Back aboard Shamrock,
Heather was feeling ill and in need of some medication.
We considered the options-continuing south to
the South Seas Resort at Captiva Island in search
of a pharmacy or heading back to Burnt Store Marina.
The consensus of the crew was to head home and
we expedited stowing all the loose gear in preparation
for the upwind trip to Charlotte Harbor.
With both and
the mainsail and the diesel doing the work in
tandem, Shamrock motorsailed up the ICW
past Cabbage Key and Useppa Island as we retraced
our earlier route south. I checked the water but
there were no visible signs of shallows. Navigating
in this region by reading water is not practical
in most situations as you often can't see the
bottom in four feet of water regardless of the
weather. It's not polluted, just the natural combination
of warm water, marine growth and soft bottomland.
Safely past our
turning marker, we headed east and prepared to
sail the last leg home. Vince hauled on the starboard
jib sheet as Christine tended to the furling line
with light pressure as the headsail quickly rolled
out. The sailing was superb.
During a better
span of weather we could have explored Useppa
and Cabbage Key, then headed out to Boca Grande
Pass for coastal cruise north or south in the
Gulf of Mexico. With Fort Myers, Naples, and Marco
Island to the south and Venice to the north, the
cruising options and opportunities both offshore
and among the barrier islands of the ICW are limitless.

_ _ _ _

Explore the material
1 - Answer from the sailing account:
(a) Why was Heather in need of medication?
(b) Who hauled on the starboard jib sheet?
(c) Which place is named as lying to the north among the cruising options?
2 - Continue the sailing account from its last sentence.
The data that follows is not needed here.

Data provided
_ _ _ _

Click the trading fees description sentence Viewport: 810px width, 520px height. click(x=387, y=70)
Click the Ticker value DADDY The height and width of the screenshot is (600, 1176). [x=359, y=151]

_ _ _ _

List of answers
1 -
(a) She was feeling ill.
(b) Vince.
(c) Venice.

2 -
In my opinion, it couldn't have been better no
matter what Mother Nature throws your way.
More Information
Cruising
in Southwest Florida offers sailors the
best of both worlds, coastal cruising
and open sailing in the Gulf. There are
lots of anchorages along the Intracoastal
Waterway, protected by the chain of barrier
islands that guard the mainland of Florida
from Everglades north to Tarpon Springs.
Two cruising guides are Claiborne Young's
Cruising Guide to Western Florida and
Tom Lenfestey's A Cruising Guide to
Florida's West Coast. Another invaluable
reference is A Guide to Anchorages
in Southwest Florida, published by
Boaters' Action and Information League,
Inc, which provides aerial views and details
on the approach route.
Southwest
Florida Yachts was founded by Vic and
Barbara Hansen in 1984. They moved its
sailing fleet to Burnt Store Marina in
1988 and the current inventory includes
eight boats ranging from 24-40 feet.